My relationship with my daughter—that was my biggest fear. You kind of reach this point of abandon, as far as any kind of career thing, where it’s, “Whatever happens be damned, this is what I’m going to do,” and the way people accept that or don’t accept that is out of my control. But the way that people treat my daughter, and the relationship she has with me, that matters.

The pronouns and stuff like that were very easy for her. I think, when it comes down to it, kids just want to know you love them and you’ll be there for them and, after that, it doesn’t matter much.

What was the most surprising thing over the course of this transition? Was there something you expected to happen that didn’t, or vice versa?

The biggest surprise was just how supportive people were. Not that I was expecting the worst, but seeing it was just humbling. And I’ve had the chance to speak to people who are in the process of their transition, and hearing their experiences of where they were and hearing how far they’ve come, that’s mind-blowing. It really keeps things in perspective.

Maybe it’s not brave in your eyes, but what I find particularly bold is the fact that this transition came at a time when Against Me! was taking a lot of heat for signing to a major label. Your tour van’s tires had been slashed. And then you went ahead and announced you were transgender anyway, when that could have been an unpopular thing to do.

In general, that experience was really eye-opening to me, going through the process of signing with a major label and being called a sellout and realizing, “They don’t know the reasons you’re making the decisions you make.” It’s so hypocritical, and so not a part of the scene I want to be a part of. They don’t understand where we’re coming from. And having people throw that in your face as if that’s really important while you’re struggling with something that’s way more real, something that has way more of an effect on you, then the question of, “Can punk rock be on a major label?”—it makes you not care about punk rock in a lot of ways, and see it as really childish.

It’s just survival. You’re trying to survive. I mean, those were the ethics that I got out of punk rock: being autonomous, thinking for yourself, don’t let someone else tell you how to think, don’t follow the herd mentality. And then, when you do that, and people judge you for it, it’s like, “You don’t get it.” I’m thinking for myself, I’m basing my decisions on the world around me and my experiences, and who I know I am.

What advice do you have for people going through gender dysphoria?

The best thing to do is to talk to someone. Even professional help: I saw a psychotherapist early on before I decided to come out, and it didn’t have anything to do with the advice they gave me; it was more to do with verbalizing the way that I felt, and that was the step: talking to somebody, regardless of what they say or how they react, just literally hearing yourself speak the words is so important. And what’s great now with the Internet is that you can live in a really rural place, but there are online communities that can help you or give you advice. It makes a world of difference to know you’re not alone.

When we spoke to Laverne Cox earlier this month, she said that transgender issues are “in the midst of a revolutionary moment.” Is she right? Where will things be in, say, 10 years?

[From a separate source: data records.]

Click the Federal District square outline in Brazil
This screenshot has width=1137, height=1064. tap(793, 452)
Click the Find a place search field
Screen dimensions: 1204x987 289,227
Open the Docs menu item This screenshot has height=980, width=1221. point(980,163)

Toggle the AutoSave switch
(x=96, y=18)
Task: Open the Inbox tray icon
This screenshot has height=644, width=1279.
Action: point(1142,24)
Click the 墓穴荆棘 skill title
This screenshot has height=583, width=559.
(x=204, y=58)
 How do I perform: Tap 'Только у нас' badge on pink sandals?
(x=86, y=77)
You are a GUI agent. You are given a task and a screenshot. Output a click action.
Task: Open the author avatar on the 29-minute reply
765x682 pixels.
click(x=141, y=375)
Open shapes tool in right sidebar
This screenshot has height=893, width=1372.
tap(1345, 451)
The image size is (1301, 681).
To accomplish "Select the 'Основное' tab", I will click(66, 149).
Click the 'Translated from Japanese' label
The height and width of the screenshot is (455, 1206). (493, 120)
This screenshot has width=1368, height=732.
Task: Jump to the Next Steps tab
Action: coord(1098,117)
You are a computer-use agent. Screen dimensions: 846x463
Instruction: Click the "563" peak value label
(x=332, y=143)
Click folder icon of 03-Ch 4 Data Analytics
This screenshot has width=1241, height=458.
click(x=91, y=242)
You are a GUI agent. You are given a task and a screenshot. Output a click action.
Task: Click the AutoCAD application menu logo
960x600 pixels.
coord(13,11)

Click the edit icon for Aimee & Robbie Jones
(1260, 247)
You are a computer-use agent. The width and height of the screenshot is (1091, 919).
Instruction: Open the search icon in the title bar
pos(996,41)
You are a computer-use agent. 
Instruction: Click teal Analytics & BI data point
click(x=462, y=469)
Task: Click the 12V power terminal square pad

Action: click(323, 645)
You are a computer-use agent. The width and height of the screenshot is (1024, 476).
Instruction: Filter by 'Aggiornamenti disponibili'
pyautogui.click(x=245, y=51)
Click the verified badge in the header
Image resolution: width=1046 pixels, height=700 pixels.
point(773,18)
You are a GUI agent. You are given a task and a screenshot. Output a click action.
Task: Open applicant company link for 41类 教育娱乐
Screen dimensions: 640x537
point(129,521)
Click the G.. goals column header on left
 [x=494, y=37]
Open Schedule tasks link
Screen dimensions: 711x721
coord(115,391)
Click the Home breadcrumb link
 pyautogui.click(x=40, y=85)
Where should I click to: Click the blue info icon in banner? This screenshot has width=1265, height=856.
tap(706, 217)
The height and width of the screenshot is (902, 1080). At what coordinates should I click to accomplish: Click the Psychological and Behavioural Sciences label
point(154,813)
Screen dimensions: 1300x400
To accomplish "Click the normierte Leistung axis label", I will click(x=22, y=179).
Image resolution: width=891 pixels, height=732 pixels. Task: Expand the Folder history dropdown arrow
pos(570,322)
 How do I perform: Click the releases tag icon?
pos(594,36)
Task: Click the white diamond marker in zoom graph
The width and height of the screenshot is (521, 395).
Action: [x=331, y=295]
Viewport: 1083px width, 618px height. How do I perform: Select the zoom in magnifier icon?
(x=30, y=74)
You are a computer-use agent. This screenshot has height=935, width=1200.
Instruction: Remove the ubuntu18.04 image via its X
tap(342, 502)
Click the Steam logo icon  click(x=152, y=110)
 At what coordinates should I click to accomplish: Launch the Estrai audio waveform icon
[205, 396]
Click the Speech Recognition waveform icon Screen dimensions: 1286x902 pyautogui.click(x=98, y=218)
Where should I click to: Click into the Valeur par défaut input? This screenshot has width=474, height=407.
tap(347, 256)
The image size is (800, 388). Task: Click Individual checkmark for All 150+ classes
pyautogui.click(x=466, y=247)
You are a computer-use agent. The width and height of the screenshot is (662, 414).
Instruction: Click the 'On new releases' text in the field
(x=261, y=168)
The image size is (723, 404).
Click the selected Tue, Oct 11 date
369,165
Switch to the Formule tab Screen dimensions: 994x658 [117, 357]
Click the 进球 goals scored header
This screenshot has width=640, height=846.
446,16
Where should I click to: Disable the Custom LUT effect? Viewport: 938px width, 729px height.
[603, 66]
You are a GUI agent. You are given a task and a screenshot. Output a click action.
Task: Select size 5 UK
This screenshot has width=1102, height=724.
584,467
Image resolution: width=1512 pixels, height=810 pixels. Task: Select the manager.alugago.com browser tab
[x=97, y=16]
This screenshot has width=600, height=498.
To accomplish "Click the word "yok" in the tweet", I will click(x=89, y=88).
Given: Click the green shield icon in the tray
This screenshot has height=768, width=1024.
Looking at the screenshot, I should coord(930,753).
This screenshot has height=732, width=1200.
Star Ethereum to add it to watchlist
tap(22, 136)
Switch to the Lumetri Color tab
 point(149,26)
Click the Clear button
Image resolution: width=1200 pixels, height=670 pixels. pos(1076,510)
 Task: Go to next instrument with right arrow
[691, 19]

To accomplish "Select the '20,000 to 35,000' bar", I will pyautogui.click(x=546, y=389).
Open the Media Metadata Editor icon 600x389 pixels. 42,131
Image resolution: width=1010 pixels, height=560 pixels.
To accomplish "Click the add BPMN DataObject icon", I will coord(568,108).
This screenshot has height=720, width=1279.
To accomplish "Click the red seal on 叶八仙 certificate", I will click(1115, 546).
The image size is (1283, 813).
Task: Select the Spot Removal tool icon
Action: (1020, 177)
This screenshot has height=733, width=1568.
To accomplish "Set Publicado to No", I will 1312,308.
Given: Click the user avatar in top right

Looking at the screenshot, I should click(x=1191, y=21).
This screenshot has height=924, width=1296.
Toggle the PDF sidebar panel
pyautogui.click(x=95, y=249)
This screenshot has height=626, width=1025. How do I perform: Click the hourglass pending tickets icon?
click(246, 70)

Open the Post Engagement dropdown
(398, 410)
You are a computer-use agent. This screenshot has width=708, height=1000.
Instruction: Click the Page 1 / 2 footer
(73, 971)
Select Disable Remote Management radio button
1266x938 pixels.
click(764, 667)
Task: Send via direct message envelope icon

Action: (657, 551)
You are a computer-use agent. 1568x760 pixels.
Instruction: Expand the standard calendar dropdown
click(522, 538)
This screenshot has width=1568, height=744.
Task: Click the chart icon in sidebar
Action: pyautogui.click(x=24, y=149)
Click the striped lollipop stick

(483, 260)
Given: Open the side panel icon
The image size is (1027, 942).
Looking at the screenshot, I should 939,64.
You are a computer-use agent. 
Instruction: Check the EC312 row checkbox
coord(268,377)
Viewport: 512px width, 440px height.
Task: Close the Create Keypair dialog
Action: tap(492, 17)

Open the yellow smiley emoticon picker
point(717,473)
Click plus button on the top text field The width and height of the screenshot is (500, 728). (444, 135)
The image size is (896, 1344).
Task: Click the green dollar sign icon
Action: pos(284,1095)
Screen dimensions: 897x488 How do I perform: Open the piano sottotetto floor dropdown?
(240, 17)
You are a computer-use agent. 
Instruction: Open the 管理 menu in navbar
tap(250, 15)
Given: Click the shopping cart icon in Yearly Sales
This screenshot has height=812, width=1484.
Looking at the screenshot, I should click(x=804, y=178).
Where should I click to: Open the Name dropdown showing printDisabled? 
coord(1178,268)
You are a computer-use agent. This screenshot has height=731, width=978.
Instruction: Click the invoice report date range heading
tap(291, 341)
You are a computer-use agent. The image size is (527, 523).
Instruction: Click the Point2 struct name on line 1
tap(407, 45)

The hope is that people get bored of it: I mean, looking at the civil rights movement, looking at the gay movement and the progress that’s happened there. There are some small-minded people, but there will always be that.

Positive trans stories are being more and more highlighted, and they exist more: As the cover of TIME with Laverne Cox said, it’s definitely a real tipping point. And the hope is that, eventually, people just get that there’s a whole wide world of gender variance and of sexual orientations out there, and that none of that really matters. People are people. They deserve to be loved.